TASK INPUTS Block Start

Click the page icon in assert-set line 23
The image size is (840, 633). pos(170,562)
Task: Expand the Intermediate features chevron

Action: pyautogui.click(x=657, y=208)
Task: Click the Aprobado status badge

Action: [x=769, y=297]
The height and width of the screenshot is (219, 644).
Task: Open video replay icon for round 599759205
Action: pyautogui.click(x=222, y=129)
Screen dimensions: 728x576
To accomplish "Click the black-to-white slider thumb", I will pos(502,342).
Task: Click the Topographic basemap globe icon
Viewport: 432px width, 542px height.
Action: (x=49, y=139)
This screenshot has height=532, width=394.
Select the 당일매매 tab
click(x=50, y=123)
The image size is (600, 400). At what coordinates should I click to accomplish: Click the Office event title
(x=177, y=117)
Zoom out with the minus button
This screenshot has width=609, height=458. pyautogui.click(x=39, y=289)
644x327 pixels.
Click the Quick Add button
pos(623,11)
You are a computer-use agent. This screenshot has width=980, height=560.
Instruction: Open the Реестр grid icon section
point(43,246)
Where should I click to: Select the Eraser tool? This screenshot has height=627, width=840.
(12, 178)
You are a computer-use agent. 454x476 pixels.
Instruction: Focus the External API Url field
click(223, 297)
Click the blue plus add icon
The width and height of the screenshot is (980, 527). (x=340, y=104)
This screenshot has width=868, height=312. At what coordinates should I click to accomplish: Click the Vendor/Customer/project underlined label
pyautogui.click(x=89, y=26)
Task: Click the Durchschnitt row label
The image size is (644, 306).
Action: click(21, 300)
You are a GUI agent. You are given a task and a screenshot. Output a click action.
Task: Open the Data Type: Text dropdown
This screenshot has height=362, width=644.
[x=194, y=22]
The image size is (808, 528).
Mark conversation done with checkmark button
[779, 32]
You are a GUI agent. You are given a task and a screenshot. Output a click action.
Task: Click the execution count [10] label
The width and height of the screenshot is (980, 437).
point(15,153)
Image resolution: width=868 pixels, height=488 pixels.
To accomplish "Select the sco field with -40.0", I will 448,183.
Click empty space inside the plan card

TASK INPUTS Block End

TASK INSTRUCTIONS: Every record above needs to be repeated word for word.

SOLVED PROBLEM:
Click the page icon in assert-set line 23
The image size is (840, 633). pos(170,562)
Task: Expand the Intermediate features chevron

Action: pyautogui.click(x=657, y=208)
Task: Click the Aprobado status badge

Action: [x=769, y=297]
The height and width of the screenshot is (219, 644).
Task: Open video replay icon for round 599759205
Action: pyautogui.click(x=222, y=129)
Screen dimensions: 728x576
To accomplish "Click the black-to-white slider thumb", I will pos(502,342).
Task: Click the Topographic basemap globe icon
Viewport: 432px width, 542px height.
Action: (x=49, y=139)
This screenshot has height=532, width=394.
Select the 당일매매 tab
click(x=50, y=123)
The image size is (600, 400). At what coordinates should I click to accomplish: Click the Office event title
(x=177, y=117)
Zoom out with the minus button
This screenshot has width=609, height=458. pyautogui.click(x=39, y=289)
644x327 pixels.
Click the Quick Add button
pos(623,11)
You are a computer-use agent. This screenshot has width=980, height=560.
Instruction: Open the Реестр grid icon section
point(43,246)
Where should I click to: Select the Eraser tool? This screenshot has height=627, width=840.
(12, 178)
You are a computer-use agent. 454x476 pixels.
Instruction: Focus the External API Url field
click(223, 297)
Click the blue plus add icon
The width and height of the screenshot is (980, 527). (x=340, y=104)
This screenshot has width=868, height=312. At what coordinates should I click to accomplish: Click the Vendor/Customer/project underlined label
pyautogui.click(x=89, y=26)
Task: Click the Durchschnitt row label
The image size is (644, 306).
Action: click(21, 300)
You are a GUI agent. You are given a task and a screenshot. Output a click action.
Task: Open the Data Type: Text dropdown
This screenshot has height=362, width=644.
[x=194, y=22]
The image size is (808, 528).
Mark conversation done with checkmark button
[779, 32]
You are a GUI agent. You are given a task and a screenshot. Output a click action.
Task: Click the execution count [10] label
The width and height of the screenshot is (980, 437).
point(15,153)
Image resolution: width=868 pixels, height=488 pixels.
To accomplish "Select the sco field with -40.0", I will 448,183.
Click empty space inside the plan card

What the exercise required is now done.